• Tarefas a realizar
[1] Transcreva, do texto sobre o pedido de habeas corpus, o trecho que começa em "Embora não tendo" e termina em "Código Processo Penal.".
[2] Prossiga o texto sobre o pedido de habeas corpus a partir do ponto em que ele termina.

• Texto selecionado
┌──

Resumindo, i) o arguido/requerente pede, em providência cautelar de habeas corpus que o tribunal aprecie a fundamentação que ditou a declaração de excepcional complexidade; ii) que se pronuncie sobre a verificação dos pressupostos da qualificação do procedimento como de excepcional complexidade.

O pedido formulado exorbita e descompassa do pedido de habeas corpus, i) por não se fundar na alegação/existência de uma situação de abuso de poder; b) outrossim, de prática de acto judicial violador da normação processual penal; iii) e/ou de ausência observância de normação que devesse ser observada para o decretamento da prisão preventiva ou da declaração de excepcional complexidade do procedimento de inquérito.      

Embora não tendo sido alegado, importará vincar que não se mostra excedido nenhum dos prazos referidos no nº 3 do artigo 215º do Código Processo Penal.

└──

• Linhas de dados

┌──

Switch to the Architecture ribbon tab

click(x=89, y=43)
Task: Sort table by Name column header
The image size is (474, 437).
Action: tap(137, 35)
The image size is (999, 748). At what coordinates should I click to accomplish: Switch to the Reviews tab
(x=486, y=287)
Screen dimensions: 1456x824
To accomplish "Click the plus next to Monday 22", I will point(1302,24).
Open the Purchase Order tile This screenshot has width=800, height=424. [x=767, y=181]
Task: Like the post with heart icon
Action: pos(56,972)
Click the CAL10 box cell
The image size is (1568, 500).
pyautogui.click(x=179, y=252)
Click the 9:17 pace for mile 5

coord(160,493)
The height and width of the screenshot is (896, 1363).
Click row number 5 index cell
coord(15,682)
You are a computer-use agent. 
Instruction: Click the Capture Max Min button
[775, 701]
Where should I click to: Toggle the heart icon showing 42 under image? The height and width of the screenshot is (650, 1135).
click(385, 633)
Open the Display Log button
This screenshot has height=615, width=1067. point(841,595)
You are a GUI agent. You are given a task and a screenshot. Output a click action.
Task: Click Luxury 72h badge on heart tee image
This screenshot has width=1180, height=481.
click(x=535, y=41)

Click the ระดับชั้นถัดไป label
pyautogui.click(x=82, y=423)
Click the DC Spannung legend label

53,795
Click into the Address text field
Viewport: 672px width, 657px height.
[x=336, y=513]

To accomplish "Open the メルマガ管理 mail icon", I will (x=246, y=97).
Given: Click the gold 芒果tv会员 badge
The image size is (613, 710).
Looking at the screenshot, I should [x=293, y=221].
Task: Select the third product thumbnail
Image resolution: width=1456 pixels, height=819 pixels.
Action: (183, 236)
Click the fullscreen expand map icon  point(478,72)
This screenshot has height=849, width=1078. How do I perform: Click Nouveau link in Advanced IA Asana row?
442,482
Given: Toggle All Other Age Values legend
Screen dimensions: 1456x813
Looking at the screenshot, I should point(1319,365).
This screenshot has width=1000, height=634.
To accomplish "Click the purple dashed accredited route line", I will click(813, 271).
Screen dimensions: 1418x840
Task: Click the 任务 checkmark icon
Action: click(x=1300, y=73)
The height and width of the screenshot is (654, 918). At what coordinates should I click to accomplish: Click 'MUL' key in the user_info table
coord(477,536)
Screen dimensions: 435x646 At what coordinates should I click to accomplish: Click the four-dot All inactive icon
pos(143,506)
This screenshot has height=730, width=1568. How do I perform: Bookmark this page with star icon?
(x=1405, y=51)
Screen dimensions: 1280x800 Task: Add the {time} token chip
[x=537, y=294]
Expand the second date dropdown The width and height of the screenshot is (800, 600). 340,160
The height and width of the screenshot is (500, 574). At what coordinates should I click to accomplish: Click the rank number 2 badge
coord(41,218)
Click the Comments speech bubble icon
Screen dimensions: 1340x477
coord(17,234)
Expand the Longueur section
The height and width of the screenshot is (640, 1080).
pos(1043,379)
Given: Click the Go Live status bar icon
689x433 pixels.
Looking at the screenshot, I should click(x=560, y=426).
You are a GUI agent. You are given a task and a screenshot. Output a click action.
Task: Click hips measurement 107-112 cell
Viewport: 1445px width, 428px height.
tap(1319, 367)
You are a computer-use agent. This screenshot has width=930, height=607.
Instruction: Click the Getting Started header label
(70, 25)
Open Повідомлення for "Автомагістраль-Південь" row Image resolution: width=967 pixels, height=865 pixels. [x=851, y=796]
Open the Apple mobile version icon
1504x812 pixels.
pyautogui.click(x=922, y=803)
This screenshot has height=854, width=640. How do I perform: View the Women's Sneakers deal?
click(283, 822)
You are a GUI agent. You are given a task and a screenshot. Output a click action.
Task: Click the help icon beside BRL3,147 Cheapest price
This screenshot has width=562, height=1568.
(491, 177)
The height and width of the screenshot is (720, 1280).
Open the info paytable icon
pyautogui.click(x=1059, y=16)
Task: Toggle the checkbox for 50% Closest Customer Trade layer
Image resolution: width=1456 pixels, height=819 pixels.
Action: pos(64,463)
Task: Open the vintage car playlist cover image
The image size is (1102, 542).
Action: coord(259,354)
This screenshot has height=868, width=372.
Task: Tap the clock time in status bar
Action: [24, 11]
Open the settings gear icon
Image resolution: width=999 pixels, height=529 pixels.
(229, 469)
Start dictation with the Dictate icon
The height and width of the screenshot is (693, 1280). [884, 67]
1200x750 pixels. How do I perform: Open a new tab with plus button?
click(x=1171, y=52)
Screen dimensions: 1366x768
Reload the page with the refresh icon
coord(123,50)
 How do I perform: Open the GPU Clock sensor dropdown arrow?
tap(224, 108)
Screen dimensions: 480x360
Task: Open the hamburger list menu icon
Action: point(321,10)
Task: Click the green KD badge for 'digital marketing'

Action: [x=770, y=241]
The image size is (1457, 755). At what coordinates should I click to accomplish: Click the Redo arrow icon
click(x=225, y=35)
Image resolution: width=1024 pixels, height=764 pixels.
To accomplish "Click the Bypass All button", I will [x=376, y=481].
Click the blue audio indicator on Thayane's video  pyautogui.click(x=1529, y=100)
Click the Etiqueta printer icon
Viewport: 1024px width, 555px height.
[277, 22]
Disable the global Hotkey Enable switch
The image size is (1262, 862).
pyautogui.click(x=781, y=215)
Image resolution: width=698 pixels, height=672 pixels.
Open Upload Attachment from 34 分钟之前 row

└──

• Respostas às tarefas
[1]
Embora não tendo sido alegado, importará vincar que não se mostra excedido nenhum dos prazos referidos no nº 3 do artigo 215º do Código Processo Penal.

[2]
III. – DECISÃO.

Na defluência, acordam os juízes que constituem este colectivo, na 3ª secção criminal, do Supremo Tribunal de Justiça, em.

- Indeferir o pedido formulado pelo arguido, por manifestamente infundado.

- Condenar o requerente nas custas do procedimento, com taxa de justiça de três unidades de conta, nos termos do artigo 8.º e Tabela III do Regulamento das Custas Processuais. 

 Lisboa, 22 de Março de 2017

Gabriel Catarino (Relator)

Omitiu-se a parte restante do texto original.